今日ご紹介するキーワードは「週年慶」。
この時期になると台湾ではあちらこちらでこの言葉を見かけます。
一体、何なのでしょうか?
この「週年慶」とは、“アニバーサリーセール”のこと。
台湾では、毎年9月から12月になると、各地のデパートで「週年慶」と呼ばれる年に1度の“アニバーサリーセール”が行われます。
各デパートによって期間は異なりますが、このセール期間中はブランド品などがかなりお得な値段になっていたり、この時期だけの限定商品が発売されたりするので、台湾の人たちはこの時期にまとめ買いをすることが多いそうです。

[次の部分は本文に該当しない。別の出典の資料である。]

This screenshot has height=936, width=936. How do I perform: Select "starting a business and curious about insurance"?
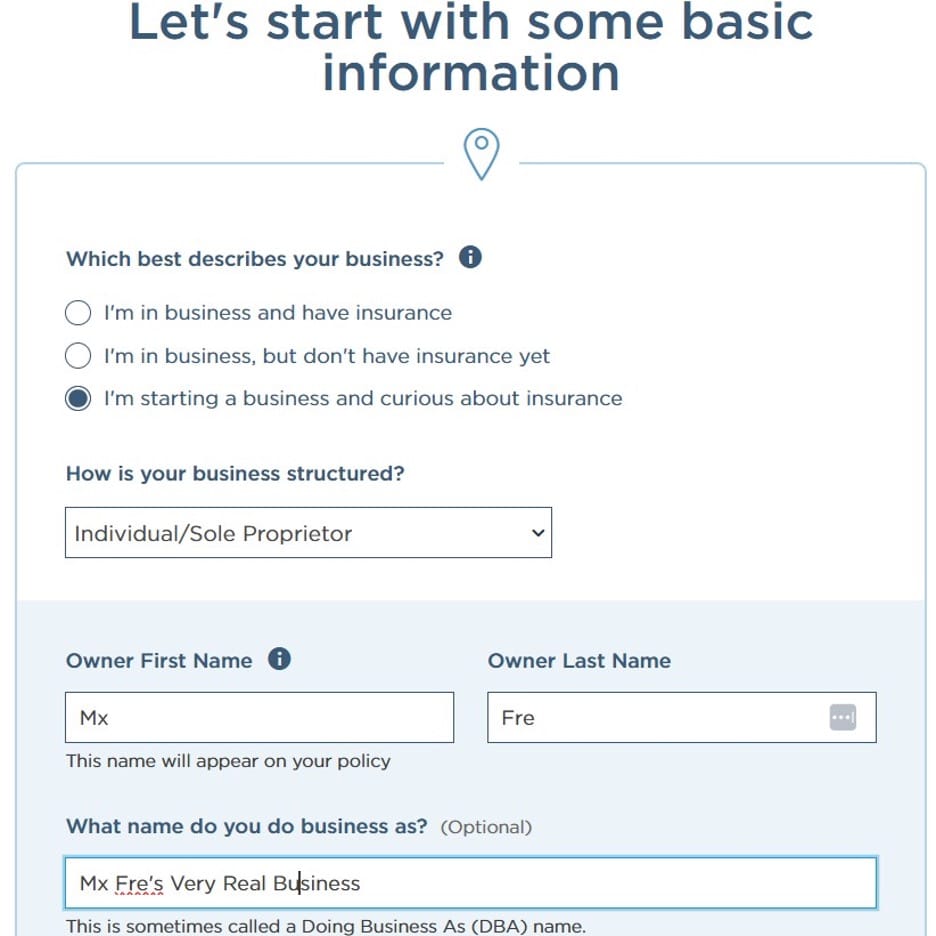tap(78, 399)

この「週年慶」が始まったきっかけは、1978年、今はもう閉店してしまいましたが、「永琦百貨」が、オープン3周年を記念して、全館2割引きの優待イベントを打ち出したのが始まりだそうです。
この情報が出るとすぐに大注目となり、あまりに多くのお客さんが来るため、1時間営業しては1時間休み、商品を補充して再び売る…というような状態だったそうです。というのも、当時、百貨店と言えば、ブランド物や単価の高いものを売っている印象で、百貨店側も高級感を保つために、通常は割引などはしなかったため、この「永琦百貨」の「週年慶」に多くの人が詰めかけたのです。結果、かなりいい業績を上げたことから、翌年、他の百貨店も「週年慶」を行うようになったんだそうです。

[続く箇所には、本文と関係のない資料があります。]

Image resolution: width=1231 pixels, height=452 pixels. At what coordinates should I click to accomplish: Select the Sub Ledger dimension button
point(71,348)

でも、どうしてこの時期なのかというと、やはり休みやイベントごとがある時には買い物の需要が高まりますよね。1年を通してみてみると、1月2月は旧正月やバレンタインデーがあり、3月4月は子供の日や清明節が、5月6月は母の日と端午節があり、7月8月は夏休みや父の日、そして七夕があり、9月は中秋節、12月はクリスマス…と、そう、10月11月は大きなイベントがないんです。つまり、消費者もお金を使う動機がないことから、この10月11月に年に1度の“アニバーサリーセール”を行うところが多いそうです。

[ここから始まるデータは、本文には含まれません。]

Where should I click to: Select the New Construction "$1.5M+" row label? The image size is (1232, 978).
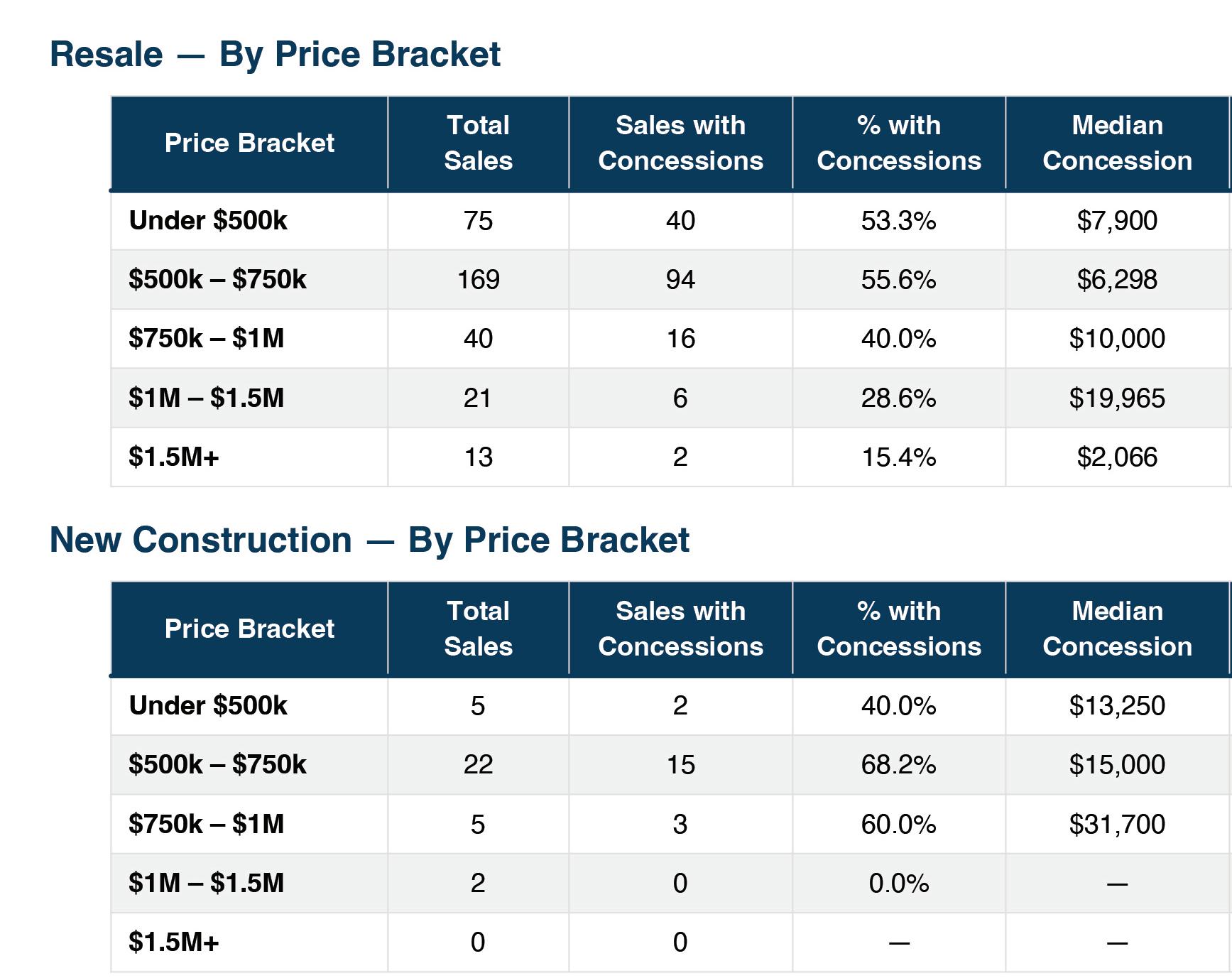174,942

また、10月11月のいい点としては、もうすぐ冬に入ることから、百貨店にとっては、季節外れの商品をこの時期に処分できれば、在庫を減らすことができるという面もあるようです。
元々は、創業アニバーサリーが目的でしたが、今では“年に一度のセール”という意味合いが強くなっています。
今年(2021年)は、一部の百貨店で、この「週年慶」を例年よりも早くスタートさせているようですよ。